サスティナブルなファッションの実現に向けて企業ができることや実例を紹介
近年、サスティナブルファッションという言葉が注目されているのをご存知でしょうか。SDGsをよく聞くようになった現在、アパレル業界にも環境問題に取り組む姿勢が求められています。
この記事では、サスティナブルなファッションがどのようなものか、企業として実現するための方法とともにご紹介します。サスティナブルなファッションや製造過程・仕組みを実現している企業の取り組みも知っておきましょう。
すぐに服の製造や販売方法を変えるのは難しいかもしれませんが、できるところから取り組んでおくと企業のイメージが高くなりますよ。
目次
サスティナブルなファッションとは?企業が知っておきたいこと
若い世代を中心に、サスティナブルなファッションに取り組む企業に興味を持つ方が増えてきました。サスティナブルファッションの定義や似た言葉との違いも整理しておきましょう。
衣服の製造は環境問題になっている
衣服の製造には、繊維や石油資源が必要です。製造過程では水を消費し、二酸化炭素を排出します。ファストファッションのように次々と商品を売り出す生産体制を続けると、環境がどんどん破壊されてしまうのです。
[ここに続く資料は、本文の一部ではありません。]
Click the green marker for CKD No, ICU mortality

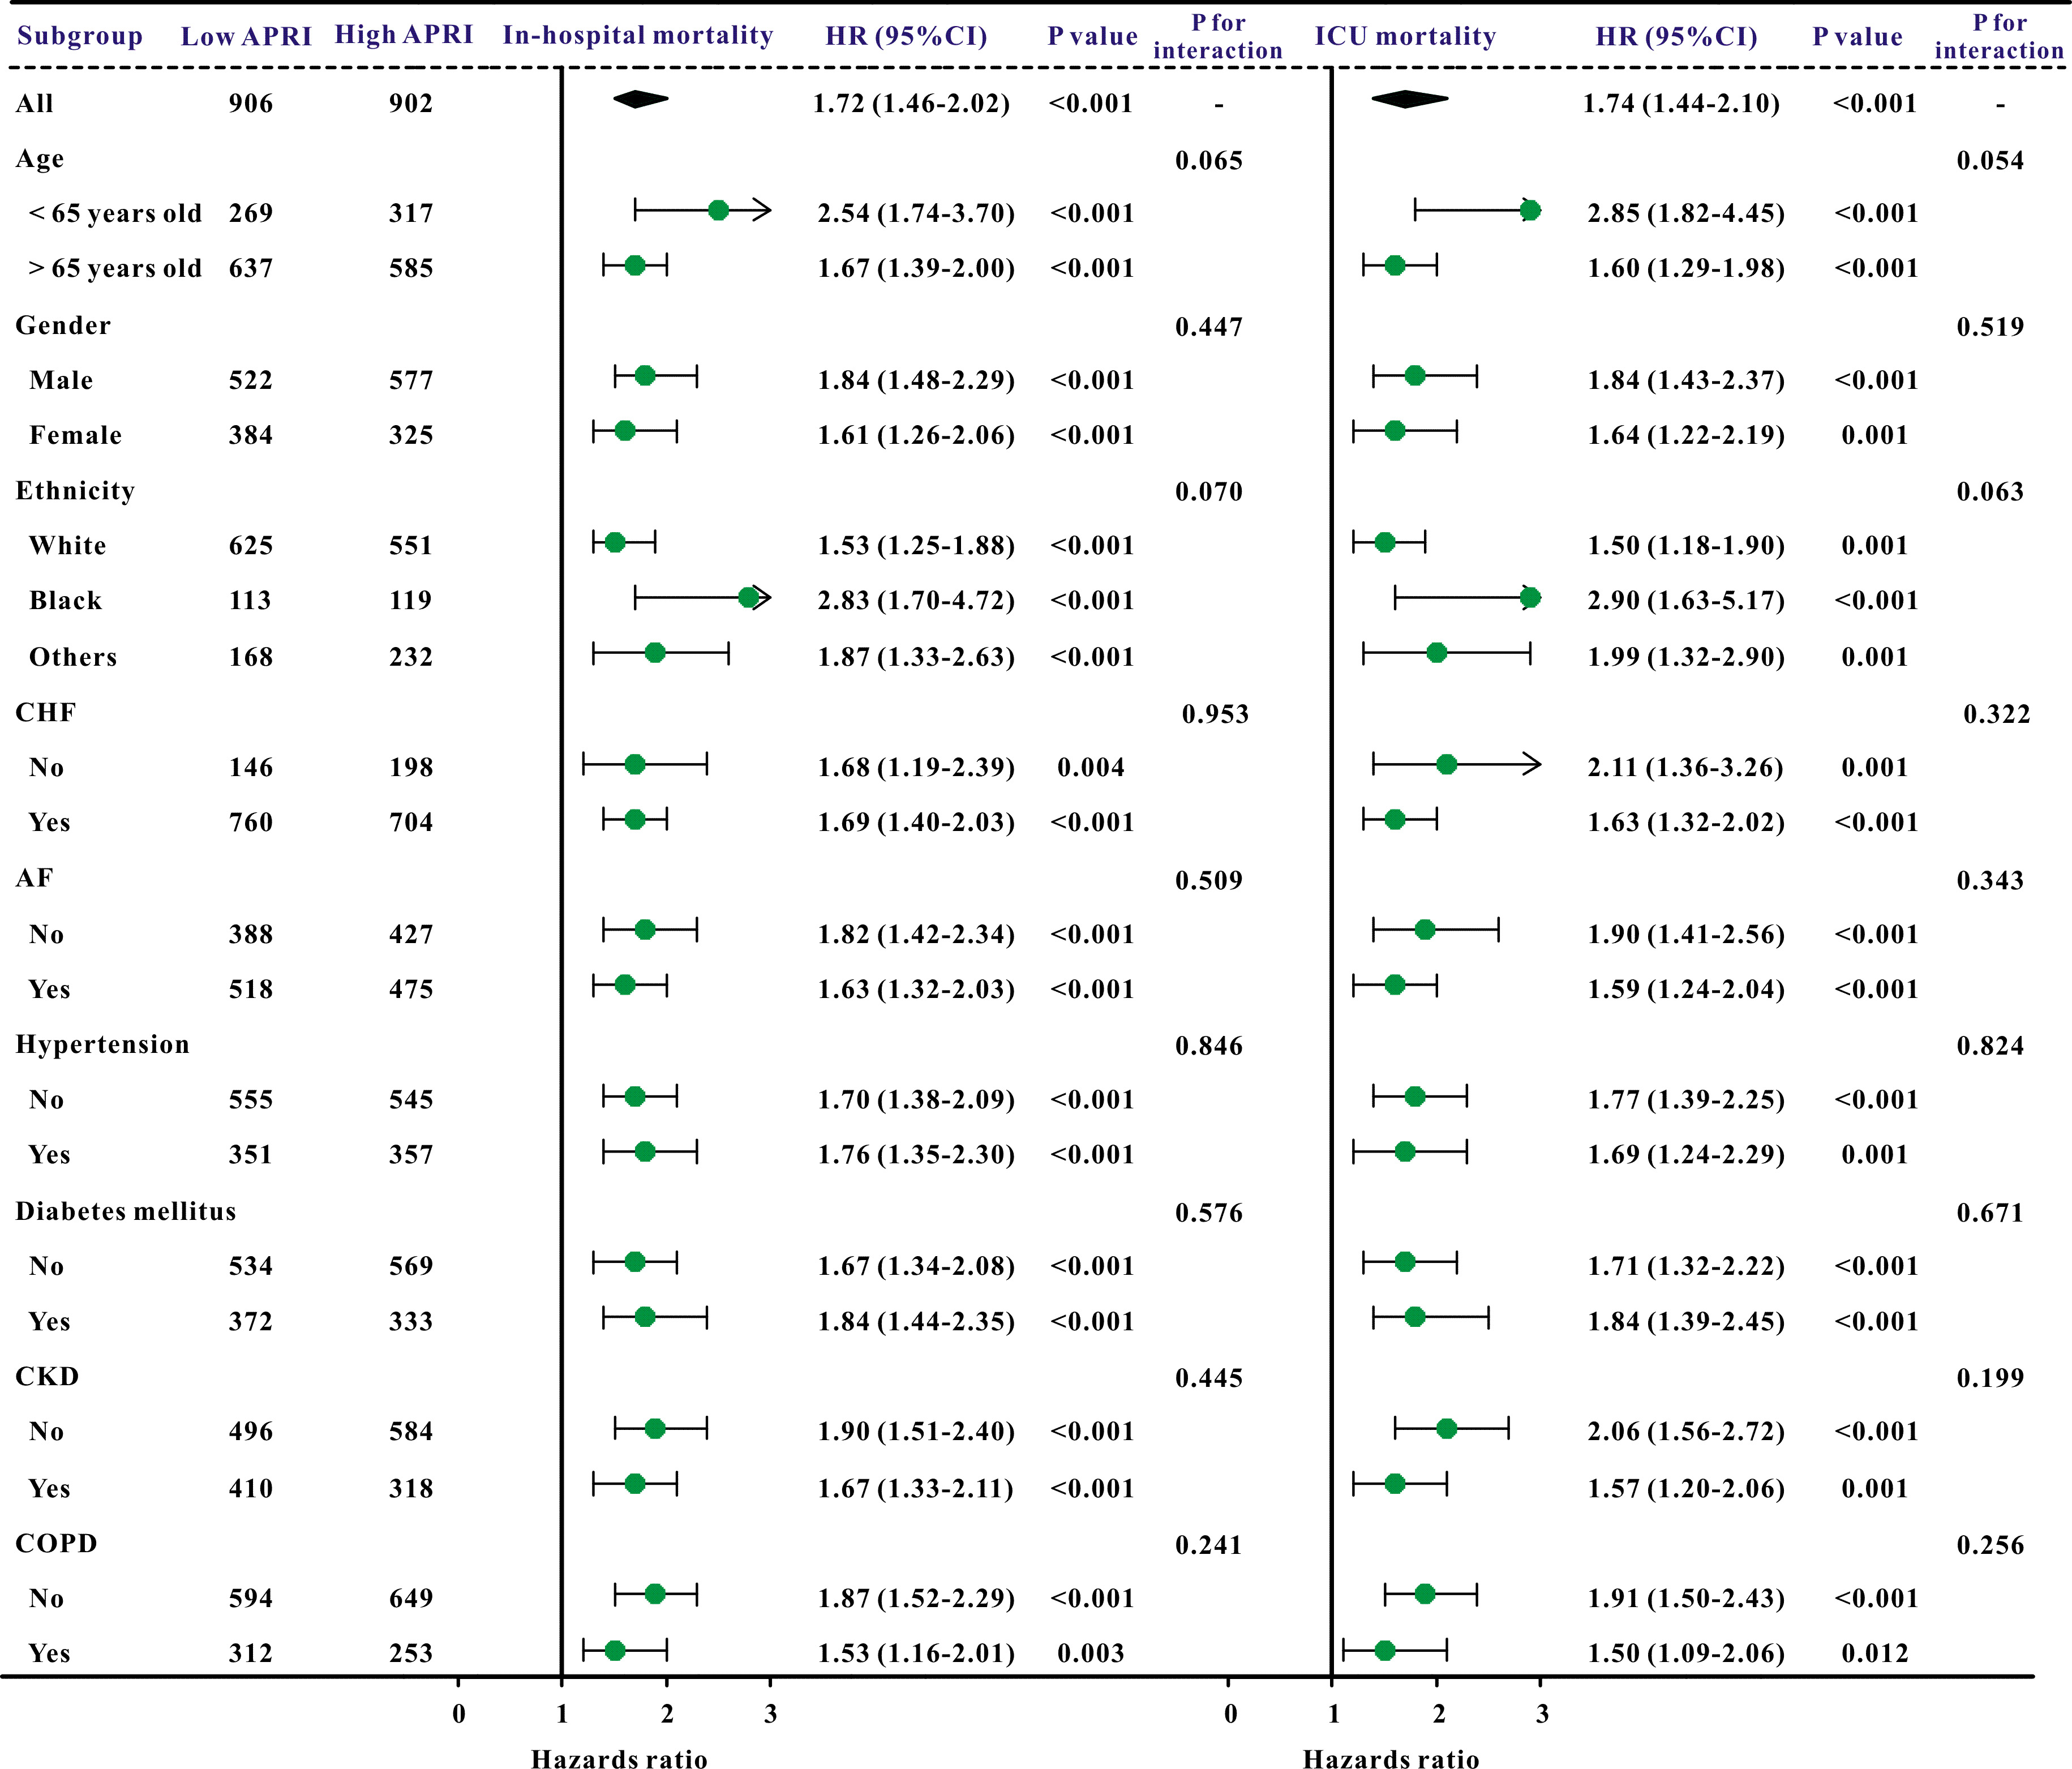tap(1446, 1429)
また、アパレル企業の在庫処分や消費者が捨てる服が増えると焼却の過程で二酸化炭素が排出されるなどの廃棄も問題となっています。
サスティナブルな服の定義
サスティナブルファッションとは、衣類の生産から廃棄まで持続可能である服や製造体制のことをいいます。サスティナブルファッションに当てはまる衣類は次のようなものです。
・エコ素材で作られている
・長く着られる(流行に左右されない・傷みにくい繊維や素材が使われている)
・適切な需要予測のもと生産される
・リサイクルしやすい素材でできている
適量を作って適量消費されるだけでなく、着なくなった衣類が循環していけるような仕組み作りが大切です。
エシカルファッションとの違い
サスティナブルファッションと同時に、エシカルファッションという言葉もでてきました。エシカルファッションは、素材選びから生産・販売までの過程で環境と人に配慮している服のことを指します。
海外の労働者を低賃金で雇い、服の生産をしている現状から、労働環境の改善やフェアトレードに力を入れるのも大切です。
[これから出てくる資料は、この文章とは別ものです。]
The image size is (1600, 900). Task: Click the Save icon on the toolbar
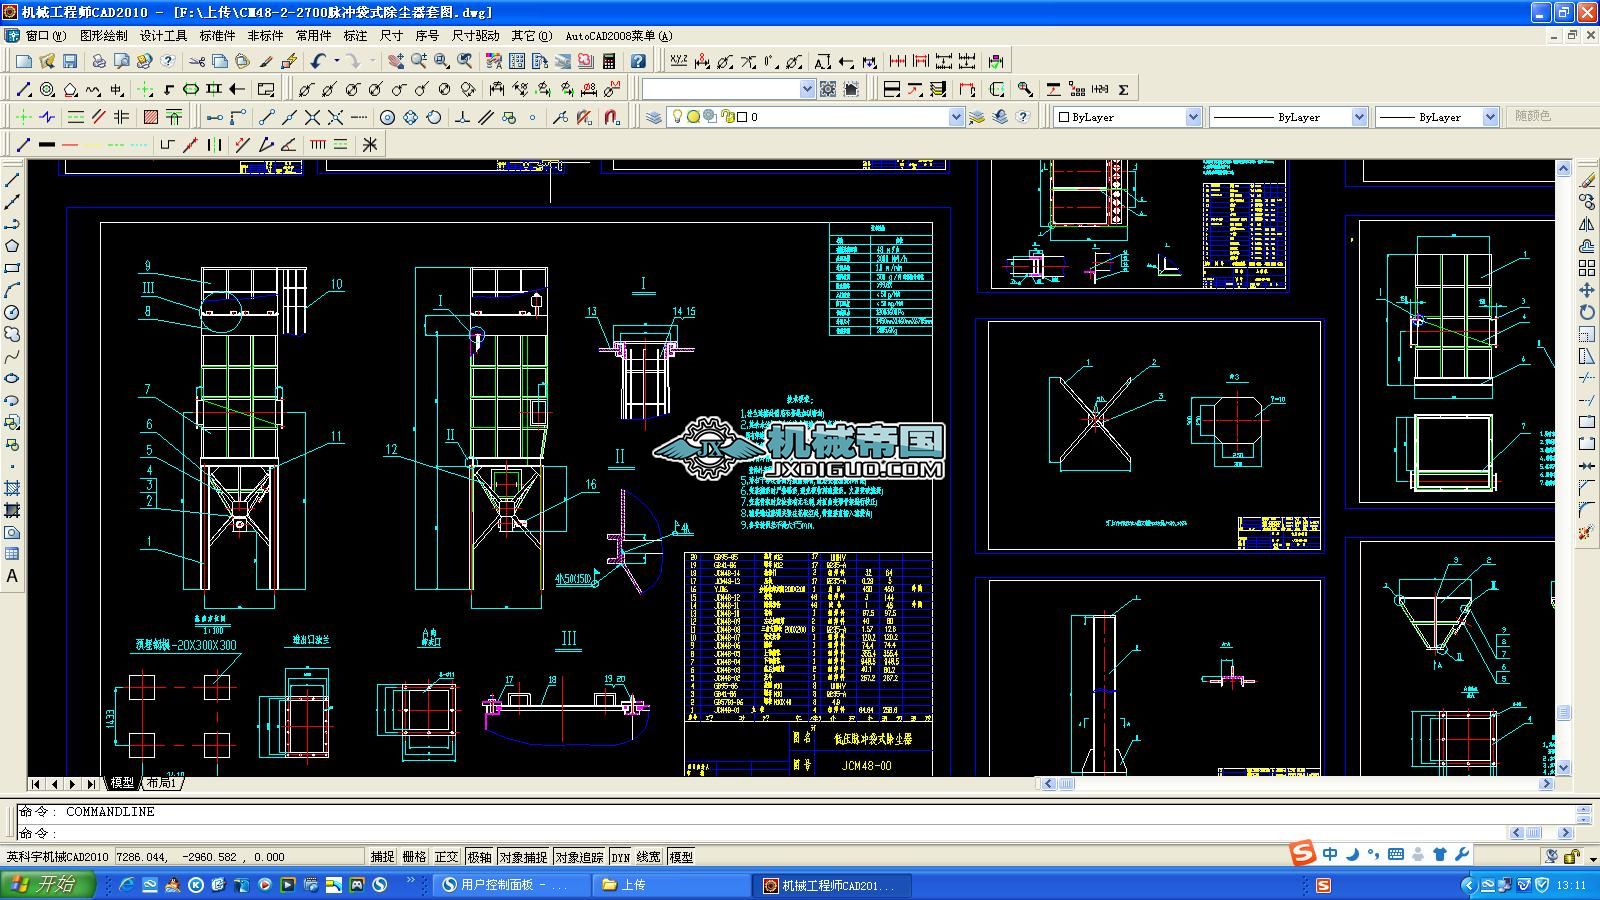70,60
サスティナブルなファッションの実現のために企業ができること
いきなりサスティナブルファッションを取り入れるのは難しいかもしれませんが、環境に配慮した生産・販売をすると、ブランドイメージが上がります。サスティナブルなファッションを実現するためにアパレル企業でできることを3つ紹介します。
服の素材に配慮する
服の素材に配慮する方法は次のとおりです。
・オーガニック素材を使う
…服の素材となる綿を育てる時には、化学肥料や農薬が使われ、土壌や水質の汚染をしてしまいます。有害な肥料や農薬の使用を抑えた方法で生産されるオーガニック素材を使用するのがオススメです。
・アニマルフリーで製造する
…動物の毛皮を使うことは、生態系を壊します。フェイクレザーや植物性由来の素材で服を作ることが求められます。
・リサイクル素材を使う
…不要なプラスチックからポリエステル繊維を再生させる、リサイクルポリエステルが開発されています。原料となるプラスチックを1から作る必要がなく、二酸化炭素の排出を抑える効果があるのです。
環境に配慮した製造過程
環境に配慮した製造を行うと、持続可能な生産ができます。生産工場やお店で使うエネルギーを太陽光発電など再生可能エネルギーにしてみると良いでしょう。
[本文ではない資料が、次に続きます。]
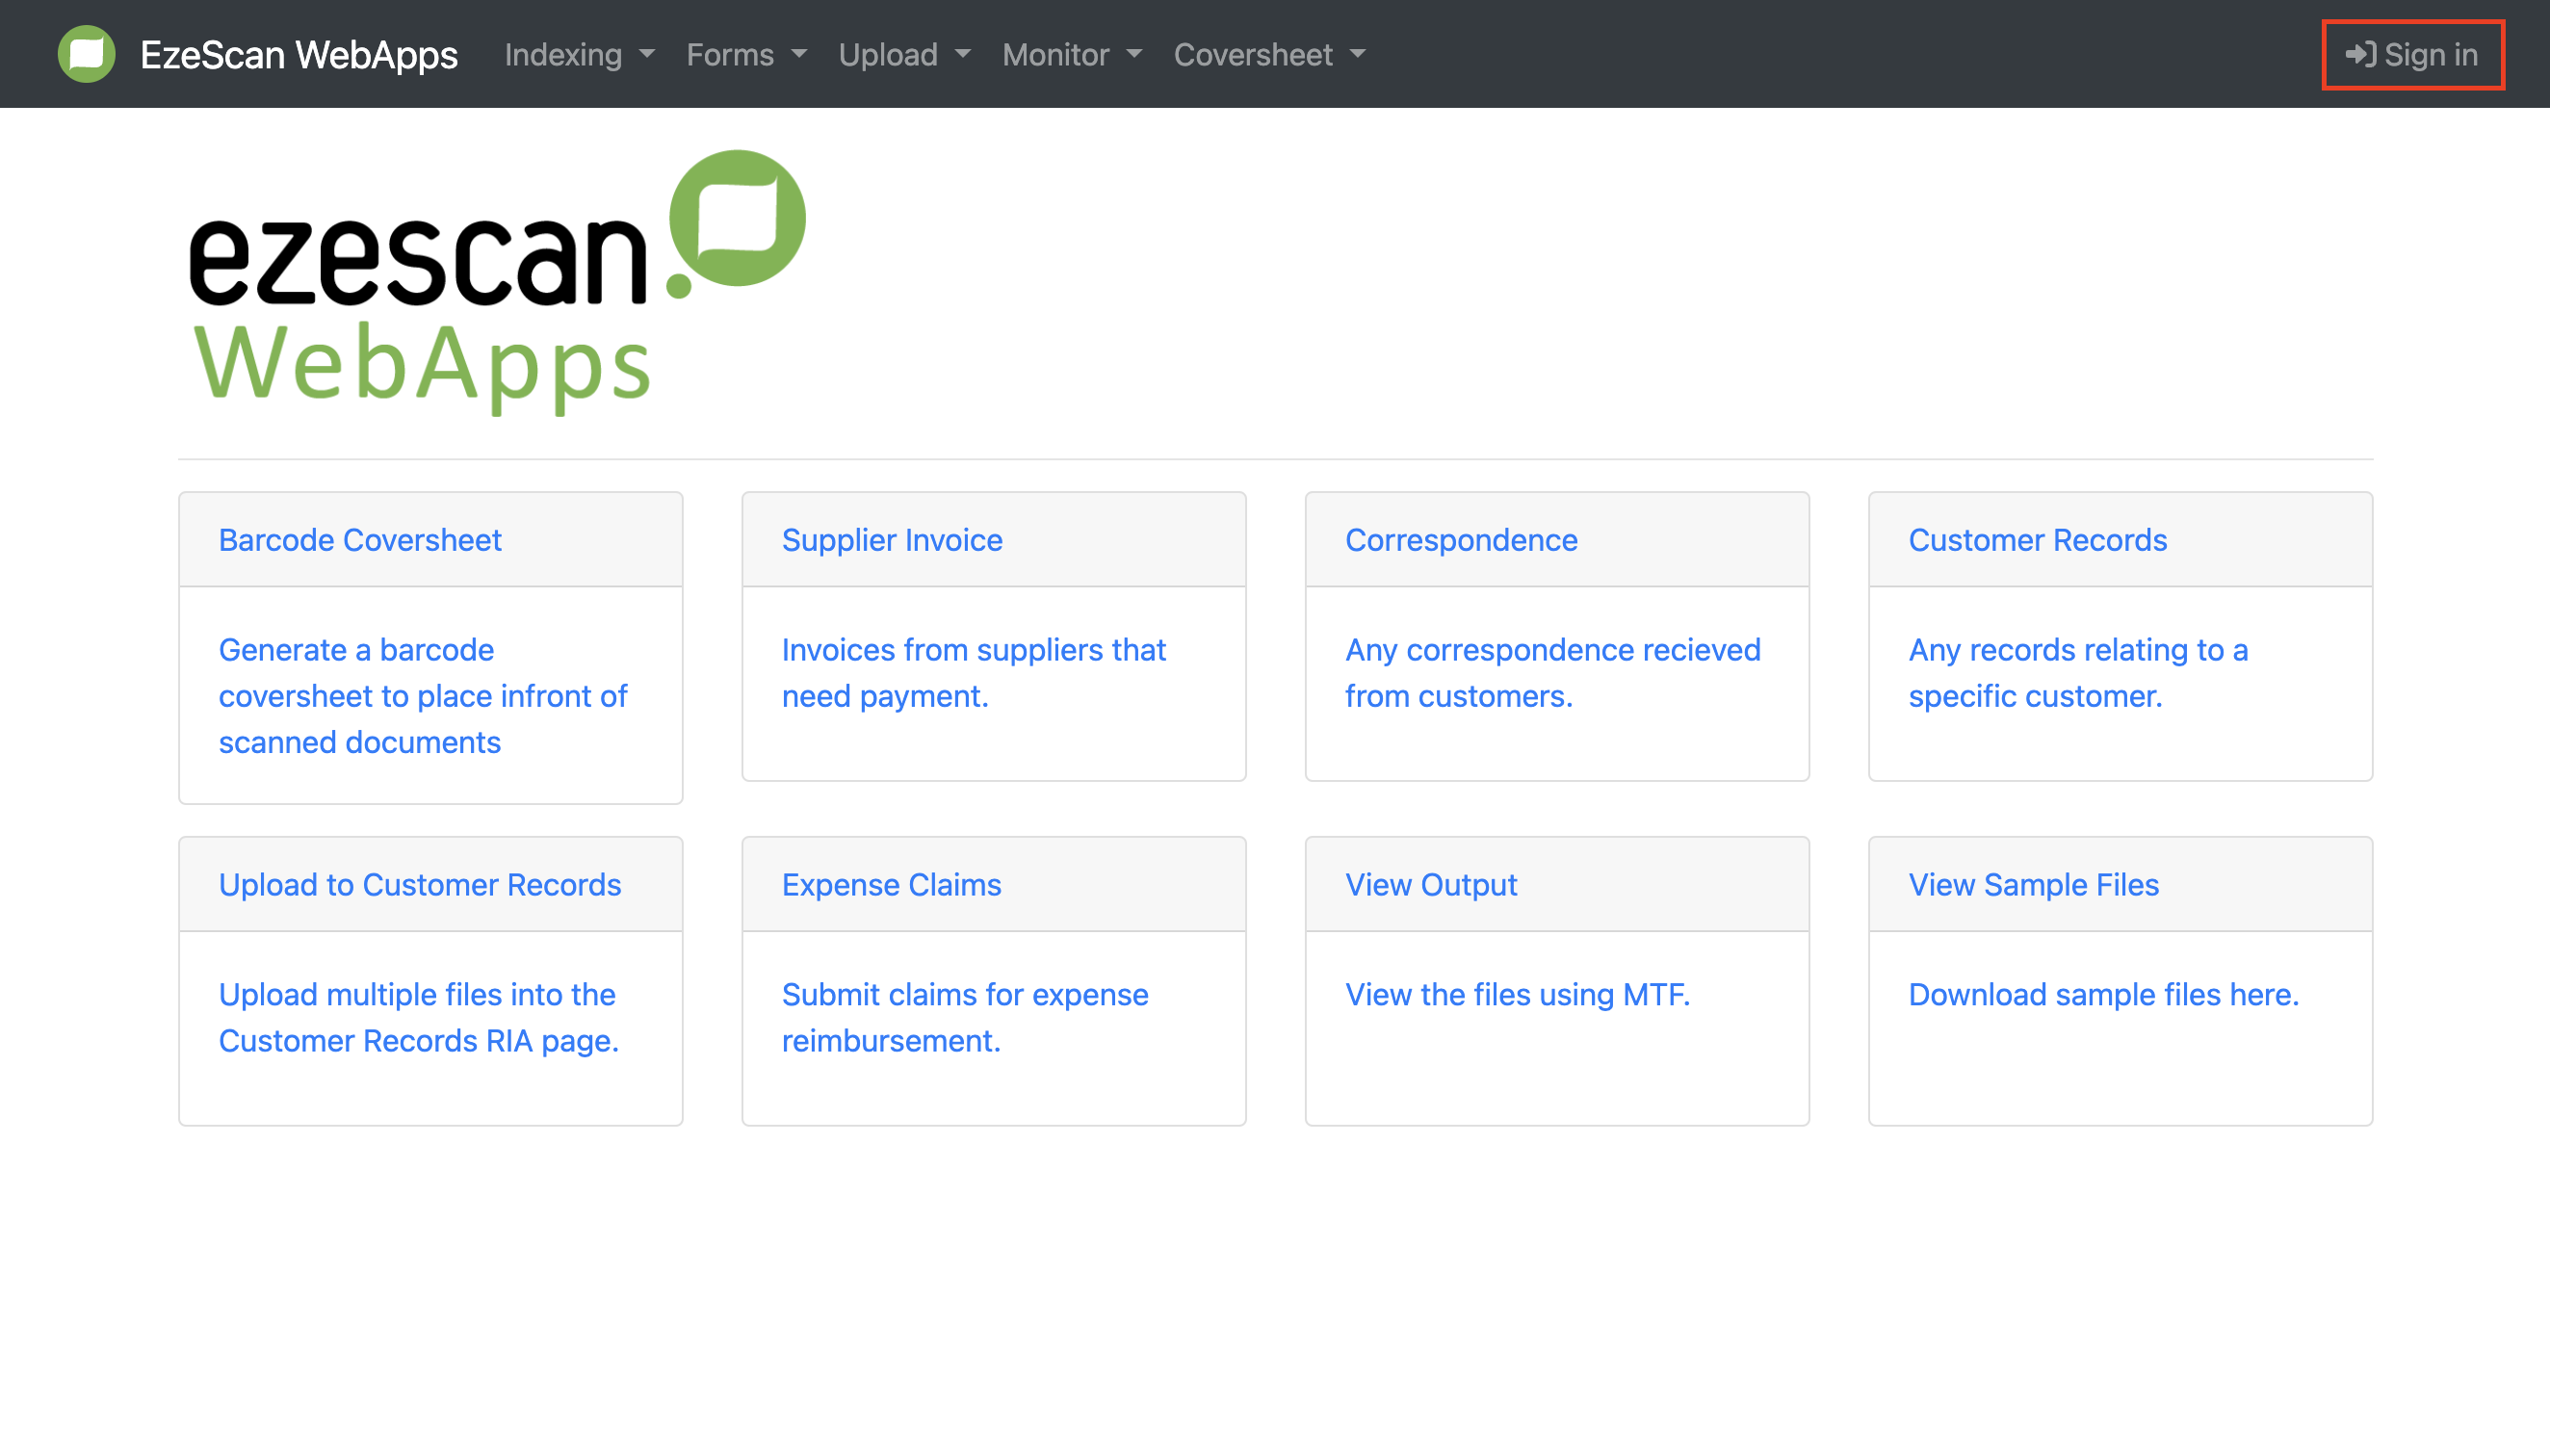Image resolution: width=2550 pixels, height=1456 pixels.
Task: Open the Expense Claims card heading
Action: point(891,885)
また、シワ防止加工や染料には化学物質が使われており、水質を悪化させたり、人体や生態系に悪影響を与えたりするのです。染料は植物由来のものを使用すると、自然な風合いを楽しめる衣類を生産できます。
在庫を廃棄処分しない
アパレル業界で問題となるのは、在庫処分です。大量に在庫を処分すると、環境問題になるだけでなく、利益の損失にもつながりかねません。在庫を処分しないように、次のような方法を検討しましょう。
・受注生産する
・在庫をレンタルする
・在庫をリサイクルに出す
・在庫は寄付する
参考:Vogue Japan「服に使われる化学物質のこと、どれだけ知ってる?」
サスティナブルなファッションに取り組む企業の実例を紹介
すでにサスティナブルなファッションに取り組む企業が増えてきています。SDGsの観点からサスティナブルファッションを実践する企業は、表彰されたり、注目されているのです。すぐに取り入れられるよう、具体的な実践例を3つみていきましょう。
植物由来のアイテム「LOVEST TOKYO」
廃棄リンゴからアップルレザーを作り、バックや財布などのファッションアイテムを販売している企業です。廃棄リンゴのほか、野菜や果物をアップサイクルする植物性由来のアイテムの製造に力を入れています。商品のパッケージにもこだわりがあり、包装紙やタグは再生紙を使用しているそうです。
服から服を作る「BRING」
回収した古着を繊維に戻し、そのリサイクル繊維から服を作っている会社です。自社で製造している服は何度でも繊維に戻せる循環型のアイテムを生産しています。
羽毛の抜けが少ない繊維のため、海洋汚染の原因となるマイクロプラスチックの流出も防げる特徴があります。毛玉ができにくい製法のため、長く着られる衣類といえるでしょう。
服をレンタルする「エアークローゼット」
スタイリストが顧客に合う服を選び、服のレンタルサービスをしている会社です。服を利用者で着回すため、大量消費・大量廃棄を避け、循環型モデルを実現しています。
廃棄物の排出量を27%削減したり、二酸化炭素の排出を19%削減することに成功しています。
参考:airCloset Style – 似合う服と着たい服が見つかるファッションメディア
まとめ|サスティナブルなファッションに企業が取り組む方法と実例
サスティナブルなファッションの定義や具体的な取り組みについてご紹介しました。若い世代を中心に循環型社会への注目が高まっています。そのため、大量生産・大量廃棄を防いだり、環境に優しい製造過程で衣服を生産する取り組みが求められているのです。
すでにサスティナブルなファッションを取り入れている企業もあるため、できるところから実行していくと、ブランドイメージが高まることでしょう。